Age-appropriate cancer screening, including colonoscopy, mammography, and PAP smears, should be pursued.
Diffuse dense dermal neutrophilic infiltrates in the upper dermis and marked edema of the papillary dermis. Leukocytoclasia may be present. No primary vasculitic changes.
The individual Sweet's syndrome lesions enlarge and may coalesce over a period of days to weeks. Subsequently, either spontaneously or after treatment, the lesions usually resolve without scarring. Recurrences may occur in up to 50% of patients, usually in cases associated with an underlying inflammatory disease or hematologic malignancy.
Depending on the presence of associated disorders or extracutaneous systemic diseases.
The diagnosis is established on the basis of characteristic clinical, blood cell profile and histopathological findings. Histopathology is required for the diagnosis of Sweet’s syndrome.
Diagnostic criteria for Sweet’s syndrome have been proposed. Diagnosis may be based on fulfilling of both major criteria and two of the four minor criteria.
(1) sudden onset eruption of tender, painful plaques or nodules,
(2) neutrophilic infiltrate in the dermis without vasculitis
Minor clinical criteria:
(1) fever >38C,
(2) Illness preceded by an upper respiratory or gastrointestinal infection, or associated with an underlying inflammatory disorder, malignancy, or pregnancy,
(3) Elevated white cell count with neutrophil predominance and elevated inflammatory serum markers,
(4) Positive response to systemic glucocorticosteroids.
Febrile infectious disorders (viral, bacterial, fungal, and mycobacterial) with urticaria like pattern.
Prevention & Therapy
Systemic glucocorticosteroids are the treatment of choice often achieving a rapid response. Other oral systemic agents are dapsone and colchicine. If glucocorticosteroids are contraindicated or a recurrence develops after tapering, a detailed work-up of the diagnoses has to be made. If no underlying diseases are found, several steroid-sparing agents such as methotrexate, doxycycline, indomethacin, and cyclosporine could be prescribed.
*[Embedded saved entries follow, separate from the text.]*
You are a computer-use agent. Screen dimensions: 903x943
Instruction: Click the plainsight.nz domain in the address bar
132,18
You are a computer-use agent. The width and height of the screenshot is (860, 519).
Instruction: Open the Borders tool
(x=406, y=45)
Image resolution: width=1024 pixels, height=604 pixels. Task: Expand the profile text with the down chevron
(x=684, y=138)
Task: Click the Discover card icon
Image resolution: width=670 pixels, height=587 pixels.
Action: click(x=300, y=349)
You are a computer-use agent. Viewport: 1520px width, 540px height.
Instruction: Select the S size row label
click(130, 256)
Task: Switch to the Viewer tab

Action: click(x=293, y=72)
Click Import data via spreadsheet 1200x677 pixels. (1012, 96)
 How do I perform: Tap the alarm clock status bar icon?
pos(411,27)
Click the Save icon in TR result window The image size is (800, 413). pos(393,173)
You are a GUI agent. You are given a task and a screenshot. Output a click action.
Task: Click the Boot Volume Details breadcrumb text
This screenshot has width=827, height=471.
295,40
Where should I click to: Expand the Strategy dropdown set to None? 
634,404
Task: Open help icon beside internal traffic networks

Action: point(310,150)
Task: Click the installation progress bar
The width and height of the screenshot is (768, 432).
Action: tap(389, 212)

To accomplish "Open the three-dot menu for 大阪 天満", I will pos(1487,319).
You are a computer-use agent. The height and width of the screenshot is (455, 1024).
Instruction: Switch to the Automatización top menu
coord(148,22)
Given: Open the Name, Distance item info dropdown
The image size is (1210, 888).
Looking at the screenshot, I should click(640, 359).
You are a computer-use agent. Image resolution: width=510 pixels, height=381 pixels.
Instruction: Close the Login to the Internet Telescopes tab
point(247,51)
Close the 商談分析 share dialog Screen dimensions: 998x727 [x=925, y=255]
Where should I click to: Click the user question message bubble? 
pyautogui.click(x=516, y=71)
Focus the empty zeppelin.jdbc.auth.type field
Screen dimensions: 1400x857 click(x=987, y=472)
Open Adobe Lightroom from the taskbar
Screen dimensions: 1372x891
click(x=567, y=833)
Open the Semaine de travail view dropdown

Topical high potency or intralesional glucocorticosteroids may be used for localized lesions.
Sweet’s syndrome is the most representative entity of febrile neutrophilic dermatoses. See also chapter Pyoderma gangrenosum. Neutrophilic dermatoses are a heterogeneous group of inflammatory cutaneous disorders characterized histologically by a neutrophilic infiltrate with no evidence of underlying infection or vasculitis.
Sweet’s syndrome typically follows a benign course and can resolve spontaneously without scarring in 5–12 weeks. Prognosis varies depending on the underlying associated disorder.